Yesterday I was probably more worn out from the 1:30am bedtime/6:30am wakeup and from dehydration than from the skating itself, though today I'm definitely feeling the workout in my hips. Although it made walking around the city with the stroller tough, I actually like the ache—it reminds me that I worked hard, and that I still have a long way to go to be a better hockey player.
Of course, my performance in the drills was an even bigger reminder of how far I have to go than the current ache in my hips. I had this illusion that I could skate backwards...until I had to do those Russian circles. That's when I remembered I'd never really learned how to cross over while going backwards. I can get my feet to *almost* cross, but I can't get them to go all the way. Mostly I just end up wiggling my butt to propel myself. (And when I play D, I usually cheat by turning around and skating forwards most of the time, acting more like a backchecking forward than a proper defenseman. It's why I only play D if no one else can, or if I'm playing down a level.)

* [RECORDS SHOWN]
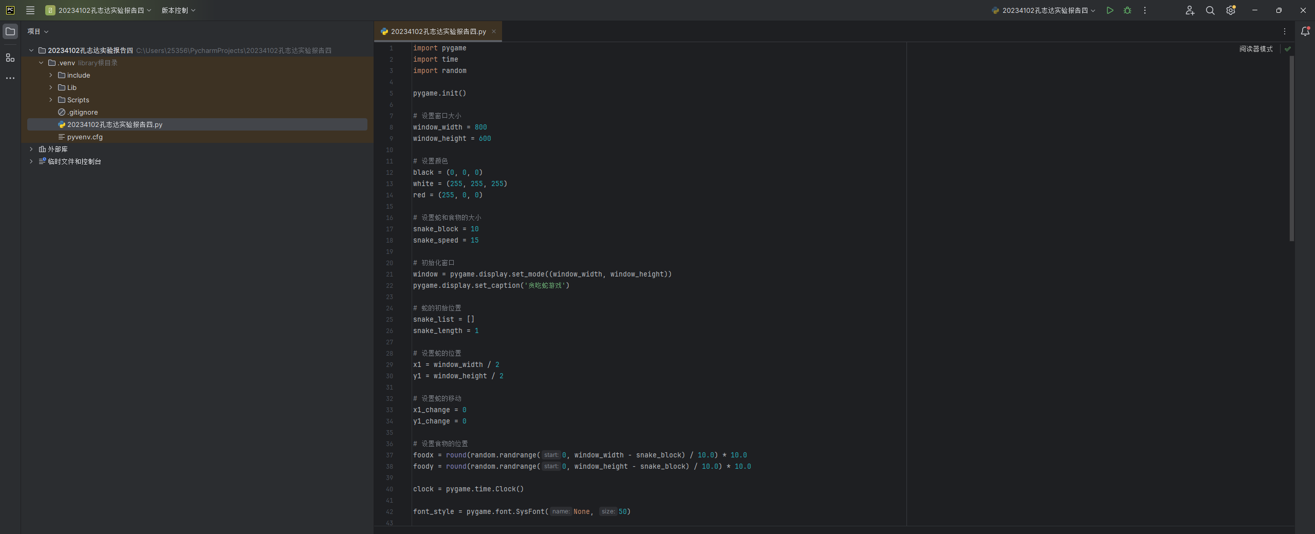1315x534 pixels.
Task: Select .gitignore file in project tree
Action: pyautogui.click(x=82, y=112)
* * *
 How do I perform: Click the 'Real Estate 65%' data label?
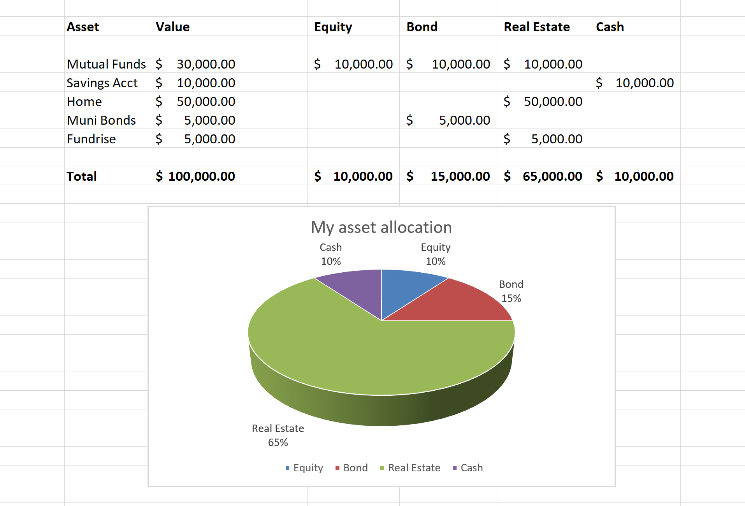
==
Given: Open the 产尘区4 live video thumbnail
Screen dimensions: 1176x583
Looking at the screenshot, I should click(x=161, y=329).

* [PARTS OF THE EXERCISE]
1. Write out the hockey skating post word for word, in full.
2. In the records, restate word for word the lines from the one holding "1315x534 pixels." through the one holding "Action: pyautogui.click(x=82, y=112)", both included, and leave the pictures out.

* [WRITTEN ANSWERS]
1.
Yesterday I was probably more worn out from the 1:30am bedtime/6:30am wakeup and from dehydration than from the skating itself, though today I'm definitely feeling the workout in my hips. Although it made walking around the city with the stroller tough, I actually like the ache—it reminds me that I worked hard, and that I still have a long way to go to be a better hockey player.
Of course, my performance in the drills was an even bigger reminder of how far I have to go than the current ache in my hips. I had this illusion that I could skate backwards...until I had to do those Russian circles. That's when I remembered I'd never really learned how to cross over while going backwards. I can get my feet to *almost* cross, but I can't get them to go all the way. Mostly I just end up wiggling my butt to propel myself. (And when I play D, I usually cheat by turning around and skating forwards most of the time, acting more like a backchecking forward than a proper defenseman. It's why I only play D if no one else can, or if I'm playing down a level.)

2.
1315x534 pixels.
Task: Select .gitignore file in project tree
Action: pyautogui.click(x=82, y=112)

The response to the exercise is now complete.